4. Para usar um jargão conhecido dos institucionalistas em estudos políticos, toda esta confusão parece ter criado uma dependência de trajectória e uma dinâmica de retorno crescente que funcionarão como obstáculos à implementação das reformas (quanto mais a transição sistémica) necessárias à sobrevivência da UE como a conhecemos e a qualquer mudança de paradigma. As instituições europeias não estão preparadas ou vocacionadas para abalos sísmicos no mundo sub-comunitário, vulgo procedimentos democráticos substantivos, ou para cisnes negros, como a declaração repentina de um PM grego com uma agenda específica.

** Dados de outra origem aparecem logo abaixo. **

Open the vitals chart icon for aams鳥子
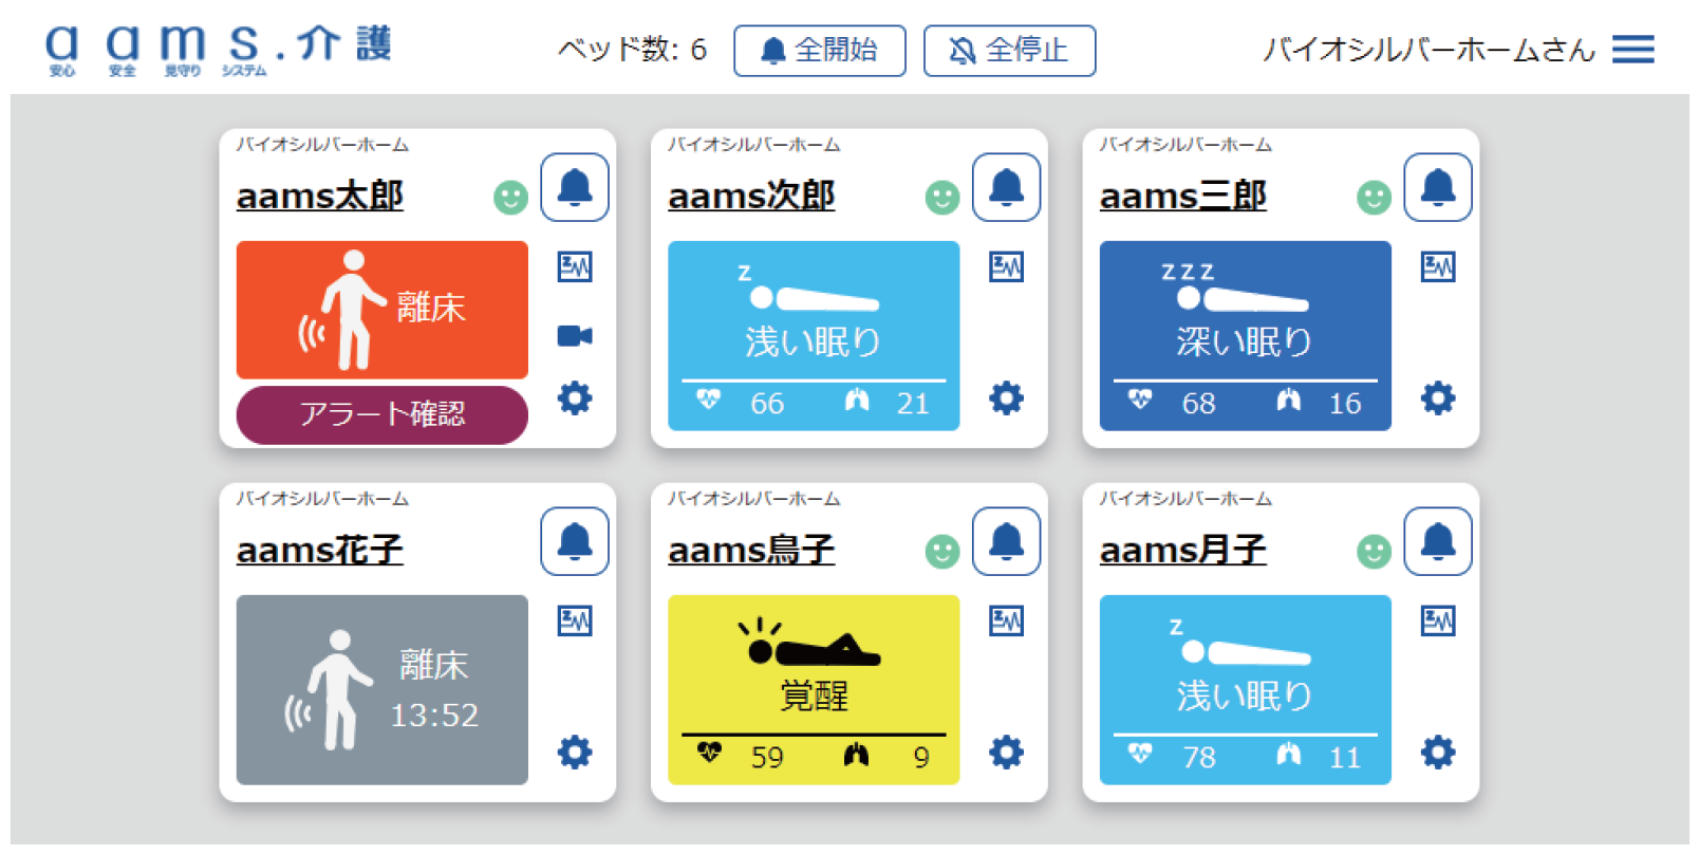The width and height of the screenshot is (1700, 854). [x=1006, y=621]
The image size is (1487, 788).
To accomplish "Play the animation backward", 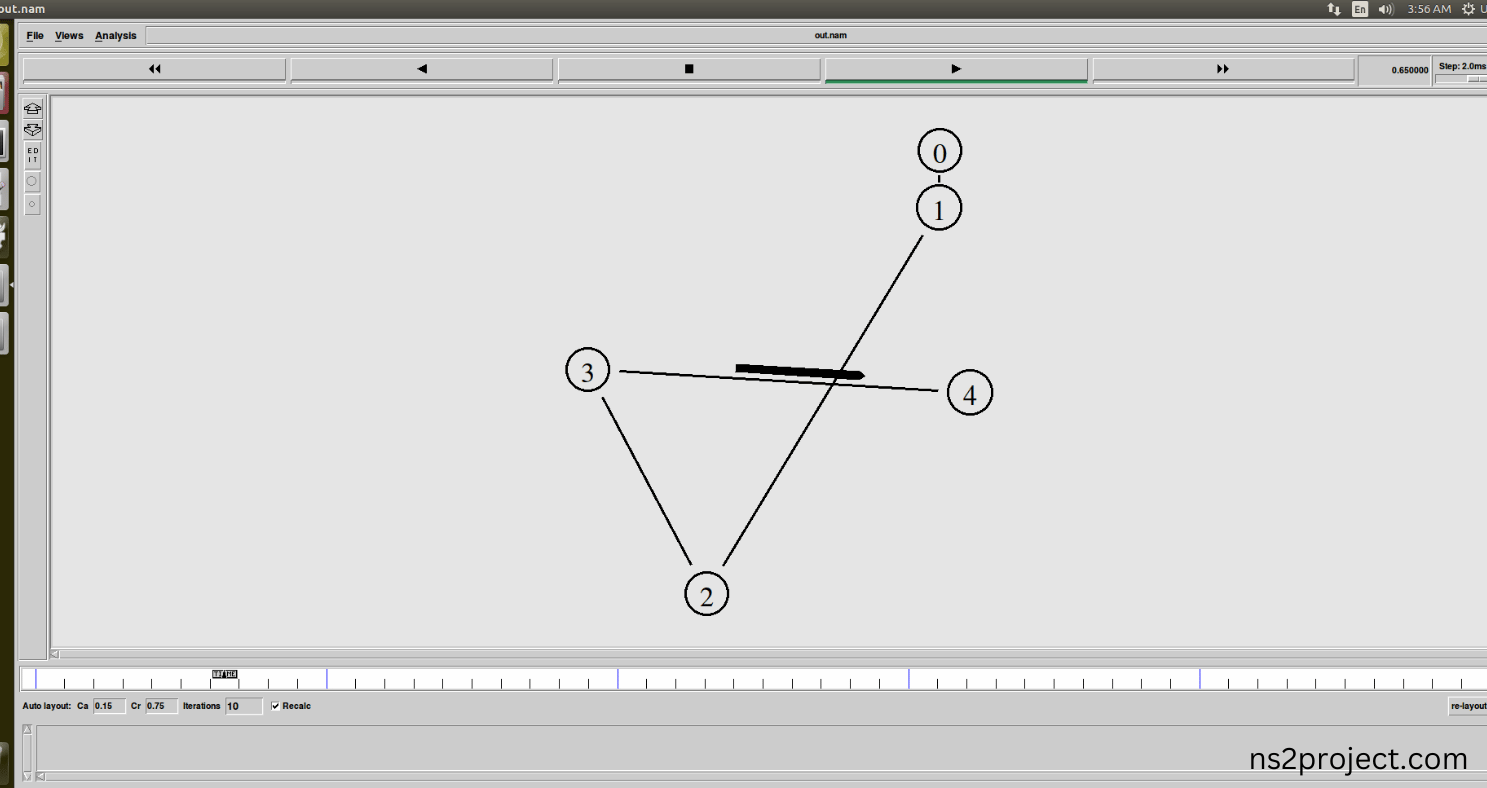I will [x=422, y=69].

5. A capa do Jornal de Negócios ilustra aquilo que tinha dito. A máquina de spin já começou a funcionar. Os gregos, esses ingratos de merda, essas pútridas tumefacções pecadoras-gastadoras-devedoras, ainda têm o atrevimento de questionar? Quem deve, aceita. Quem deve obedece a quem lhe emprestou. É assim a gente honrada, foi assim que aprendemos. E eis como a origem moral do conceito de dívida reemerge. Esses porcos comedores de queijo feta, desavergonhados!
6. Amanhã, quer-me parecer que Papandreou tomará o seu lugar como eminência parda e dará o lugar a Venizelos. Samaras - esse grande estadista, nas palavras do Pedro Magalhães - já afirmou que a Nova Democracia não aceita Papandreou.
7. A cúpula da União Europeia, na sua estupidez insana, desatou a falar da saída do euro. A Comissão apressou-se a indicar o óbvio: o TFEU não prescreve mecanismos de expulsão ou saída voluntária da UEM ou da UE. Mas Merkel e Sarkozý, essas inenarráveis alimárias embrutecidas, não se coibiram de abordar o tema da moeda única e da possível saída da Grécia. As consequências serão imprevisíveis, mas sabemos isto: com esta liderança, a UE está fadada a um desaparecimento autofágico.
Amanhã o povo grego entra numa nova fase de combate. Convém não tirar isto da cabeça: a sociedade grega enfrenta um processo de desagregação. Não há julgamentos políticos anteriores ou ulteriores: se há gente a morrer e redes sociais a desaparecer, o resto é acessório.
Edit 1: Estava enganado, a CE também atirou achas à fogueira. Está tudo doido.